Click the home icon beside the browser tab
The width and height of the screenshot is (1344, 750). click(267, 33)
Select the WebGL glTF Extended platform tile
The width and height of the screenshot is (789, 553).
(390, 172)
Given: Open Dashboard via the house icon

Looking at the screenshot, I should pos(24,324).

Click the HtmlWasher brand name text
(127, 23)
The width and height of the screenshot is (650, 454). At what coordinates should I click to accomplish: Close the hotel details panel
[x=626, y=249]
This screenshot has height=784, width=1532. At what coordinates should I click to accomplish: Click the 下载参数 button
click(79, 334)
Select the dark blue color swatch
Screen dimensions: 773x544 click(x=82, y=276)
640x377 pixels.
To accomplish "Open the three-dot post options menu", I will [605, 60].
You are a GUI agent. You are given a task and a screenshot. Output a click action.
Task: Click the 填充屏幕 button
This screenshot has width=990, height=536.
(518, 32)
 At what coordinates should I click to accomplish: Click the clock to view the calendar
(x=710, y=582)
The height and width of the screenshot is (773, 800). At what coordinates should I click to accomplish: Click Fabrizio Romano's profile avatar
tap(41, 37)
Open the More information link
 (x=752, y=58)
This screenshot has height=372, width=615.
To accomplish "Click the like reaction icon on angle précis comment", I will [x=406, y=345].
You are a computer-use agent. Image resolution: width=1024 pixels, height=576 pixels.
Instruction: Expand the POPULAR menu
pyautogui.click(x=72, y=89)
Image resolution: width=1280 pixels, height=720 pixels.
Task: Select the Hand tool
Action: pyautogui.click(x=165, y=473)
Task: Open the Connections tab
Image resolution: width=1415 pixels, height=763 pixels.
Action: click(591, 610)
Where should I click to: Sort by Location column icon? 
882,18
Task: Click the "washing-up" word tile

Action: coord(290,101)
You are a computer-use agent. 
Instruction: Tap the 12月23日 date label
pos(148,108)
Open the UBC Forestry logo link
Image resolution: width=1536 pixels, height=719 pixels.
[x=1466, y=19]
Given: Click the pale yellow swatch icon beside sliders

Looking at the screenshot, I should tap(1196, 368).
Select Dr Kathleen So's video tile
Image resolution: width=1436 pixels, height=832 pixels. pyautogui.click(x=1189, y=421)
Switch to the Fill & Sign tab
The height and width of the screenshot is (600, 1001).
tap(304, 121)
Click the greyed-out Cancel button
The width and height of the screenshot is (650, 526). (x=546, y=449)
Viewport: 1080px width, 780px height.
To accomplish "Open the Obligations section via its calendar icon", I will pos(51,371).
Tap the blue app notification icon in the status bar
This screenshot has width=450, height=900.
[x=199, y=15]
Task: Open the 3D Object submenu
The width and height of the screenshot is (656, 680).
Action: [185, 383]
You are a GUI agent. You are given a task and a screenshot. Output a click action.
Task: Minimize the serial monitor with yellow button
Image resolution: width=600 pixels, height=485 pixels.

□ □ □

- **Task to carry out**
Taking the entries above, restate exactly those lines that fall between the line with "This screenshot has width=990, height=536." and the line with "This screenshot has height=372, width=615.", keeping both of those lines too.

- **Output of the exercise**
This screenshot has width=990, height=536.
(518, 32)
 At what coordinates should I click to accomplish: Click the clock to view the calendar
(x=710, y=582)
The height and width of the screenshot is (773, 800). At what coordinates should I click to accomplish: Click Fabrizio Romano's profile avatar
tap(41, 37)
Open the More information link
 (x=752, y=58)
This screenshot has height=372, width=615.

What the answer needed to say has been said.